March 18th, 2009 | 2 Comments | Posted by Colin Meek in Featured, Social Networks, Sorting and Storing

diigo The much loved research tool Furl is being absorbed by Diigo – a social bookmarking tool for serious research.
Like many, over the years I’ve found Furl crucial for research when I’ve needed access to saved versions of pages – not just bookmarks. Unlike delicious, Furl let me save whole pages to its servers rather than just the link. It also came with a heap of other tools that let you network with other users. Out of the blue, however, this week Furl’s one million users were told that diigo has acquired Furl after Furl’s owners – LookSmart – changed focus.
‘We worked hard to find Furl a home where loyal users like you could continue to benefit from best-of-breed social bookmarking and annotation tools,’ Furl said. ‘Hands down, Diigo was the winner due to its innovative approach to online research tools and knowledge sharing.’
Again, Diigo is probably a more reliable and flexible research tool than delicious. You can:

  • highlight parts of web pages and archive those section;
  • attach ‘sticky’ notes to pages;
  • save pages and your notes to Diigo’s servers;
  • share saved files to with a project team;
  • network with other Diigo users by contacting them directly or watching what they save; and,
  • explore by tag.
------------------------------
■ WHAT IS REQUIRED: Extend the blog post on Diigo's acquisition of Furl, starting after the final item of its list of Diigo features.

■ AVAILABLE DATA:
------------------------------
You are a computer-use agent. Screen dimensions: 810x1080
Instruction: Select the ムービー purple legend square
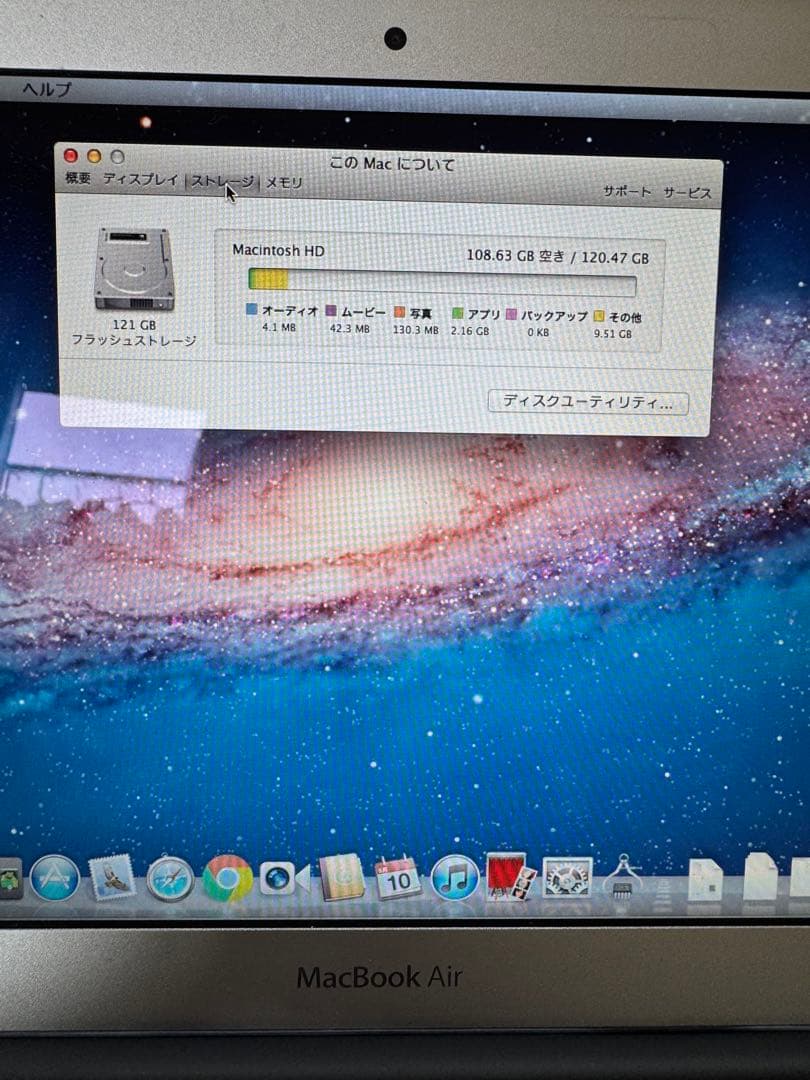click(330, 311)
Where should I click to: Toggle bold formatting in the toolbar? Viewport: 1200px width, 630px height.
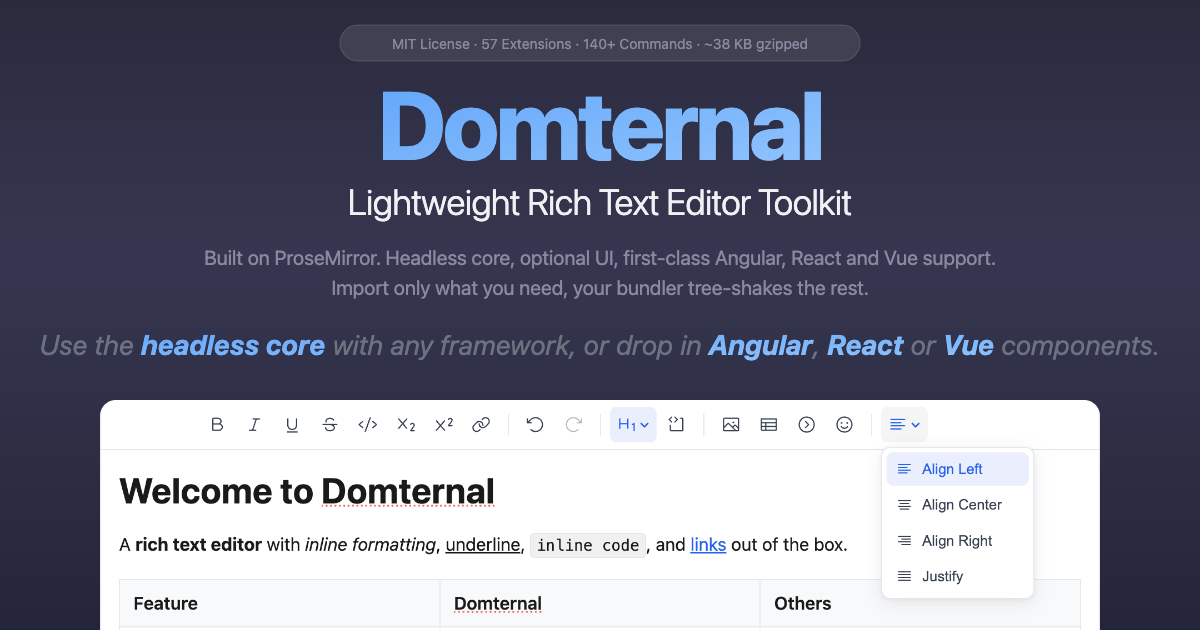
------------------------------
■ ANSWER TO THE TASK:
As I’ve stressed before, if you’re involved in serious research one of the biggest problems with delicious is the fact that web links can become inactive very quickly. If you need reliable access to your source material quickly – you need another solution. I’ve no experience with Diigo so I’ll monitor its service over the next few weeks.

In the meantime, if you’re a Furl user, Diigo has set up an easy way to transfer your archive. More on Diigo soon.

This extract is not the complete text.